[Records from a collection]
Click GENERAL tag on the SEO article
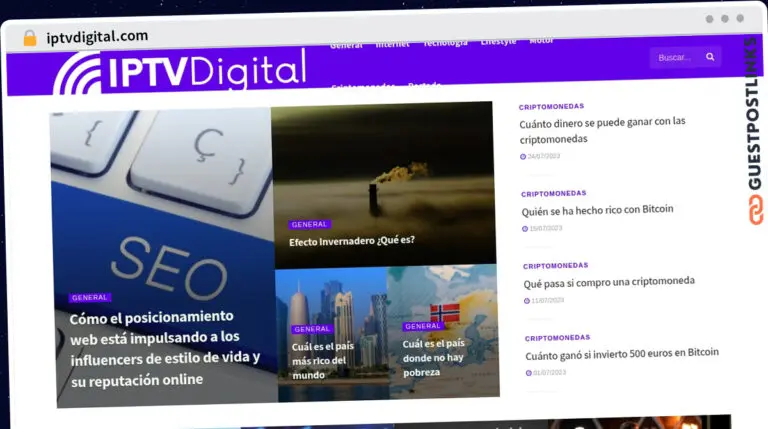[90, 297]
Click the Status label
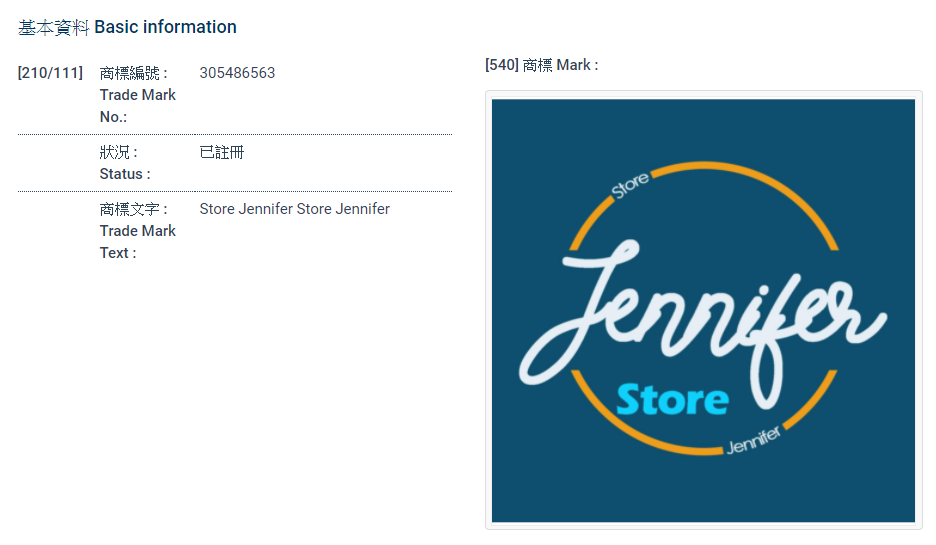The width and height of the screenshot is (936, 545). [125, 163]
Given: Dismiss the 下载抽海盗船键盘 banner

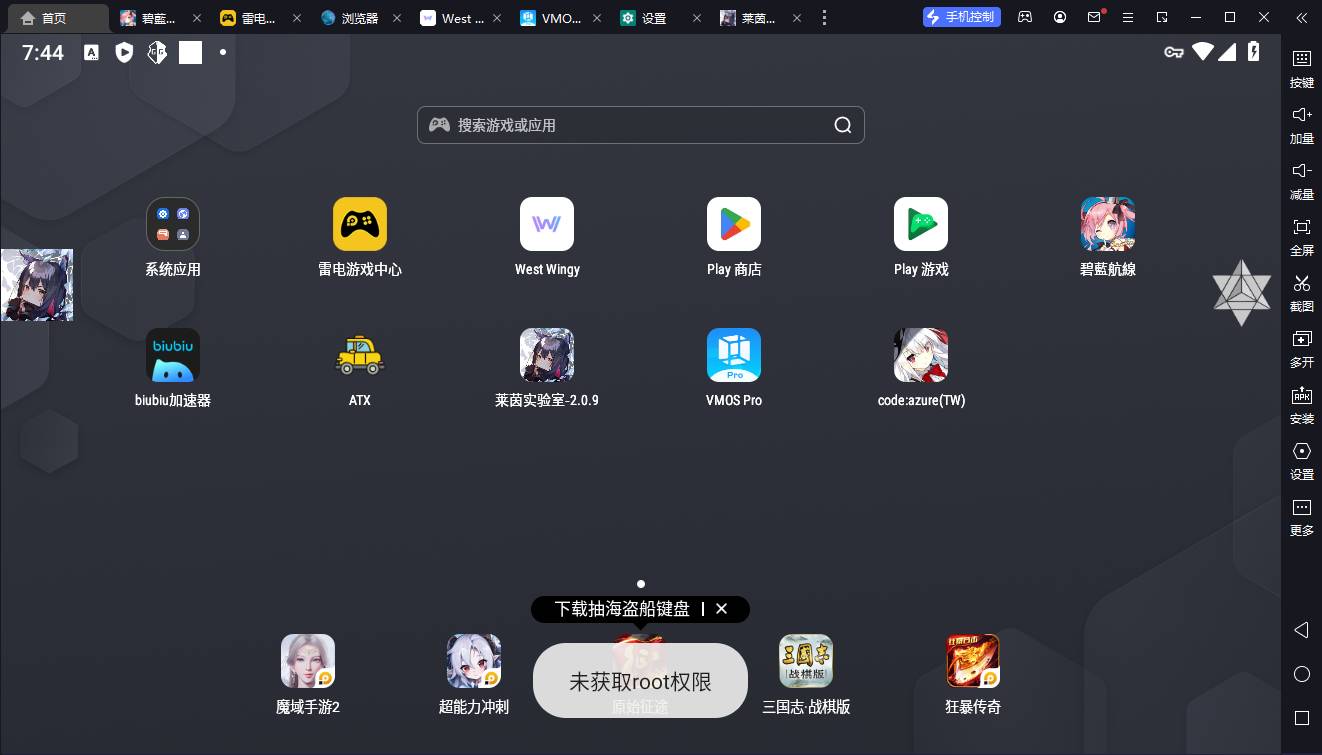Looking at the screenshot, I should coord(721,608).
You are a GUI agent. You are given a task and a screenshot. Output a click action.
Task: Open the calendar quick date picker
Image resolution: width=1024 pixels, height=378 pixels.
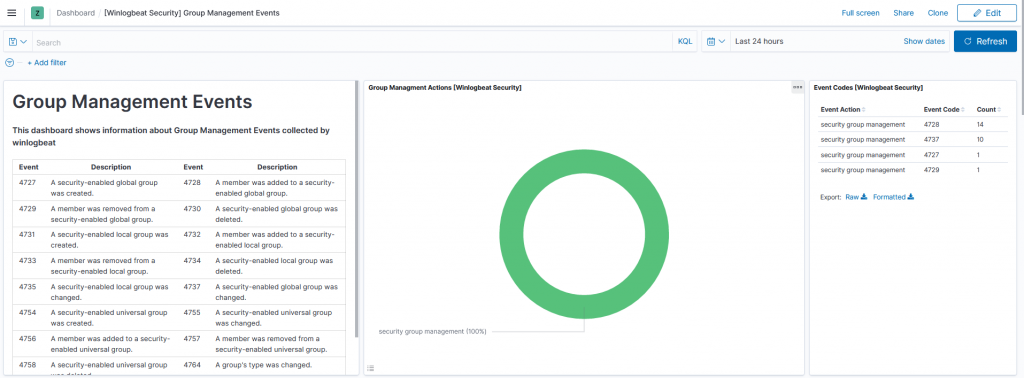(716, 41)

# What is required:
The expected output is an exact copy of the lines from the top of the data above through the line containing "You are a GUI", both included, with every picture omitted.

# Final answer:
Click GENERAL tag on the SEO article
[90, 297]
Click the Status label
The width and height of the screenshot is (936, 545). [125, 163]
Given: Dismiss the 下载抽海盗船键盘 banner

Looking at the screenshot, I should coord(721,608).
You are a GUI agent. You are given a task and a screenshot. Output a click action.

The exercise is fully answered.